Putin also urged GECF members to form technological alliances in gas chemicals and use of natural gas as a motor fuel.

“We spoke about expanding use of primary gas. This is fuel for natural gas vehicles (NGV) and gas chemicals with high value-added processing. Our countries have know-how here and it would be proper to talk about forming technological, cooperative alliances,” Putin said.

No gas OPEC

Members of the GECF have never discussed the idea of forming a cartel along the lines of OPEC, Putin said.

“We do not have the goal of creating a cartel or of entering into any cartel agreements,” Putin said.

“OPEC sets quotas on production of oil among member countries on global energy exchanges,” he said.

“There are no global energy exchanges for gas. Even if it was wanted, it would be impossible to influence the markets, since there are no such markets,” he said.

Coordinated actions

Member states of the GECF will consider coordinated action to defend their interests at a planned GECF summit in Moscow on Monday and Tuesday, a senior Kremlin aide said ahead of the event.

The GECF member countries – Algeria, Bolivia, Egypt, Equatorial Guinea, Iran, Libya, Nigeria, Oman, Qatar, Russia, Trinidad and Tobago, the United Arab Emirates, and Venezuela – together control 62% of the world’s proven natural gas reserves. Nearly half of global gas exports come from those countries.

The Netherlands, Norway, Kazakhstan and Iraq have observer status in the GECF.

The summit would discuss “development prospects for the global gas market, ways to stimulate the consumption of this type of fuel and possible coordinated moves to defend the interests of the producer countries,” said Kremlin aide Yury Ushakov.

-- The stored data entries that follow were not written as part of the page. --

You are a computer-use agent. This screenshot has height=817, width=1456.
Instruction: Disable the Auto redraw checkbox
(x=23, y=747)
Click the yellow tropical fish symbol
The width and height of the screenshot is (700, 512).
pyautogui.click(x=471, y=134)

“Balance between supply and demand and, on the whole, global energy stability and security largely depend on coordinated action of the forum member states,” he said.

The summit is planned to issue a declaration stating “the positions of the forum member countries on priority issues of international cooperation in the gas sphere,” Ushakov said.

GECF Secretary General Leonid Bokhanovskiy told reporters: “There are several axles that have the interests of gas producers consolidated around them. First, tying gas prices to the oil product basket, and the second element that, as we believe, stabilizes the market and reduces volatility are long-term contracts. In effect, the producer countries have reached a full consensus on these two principles.”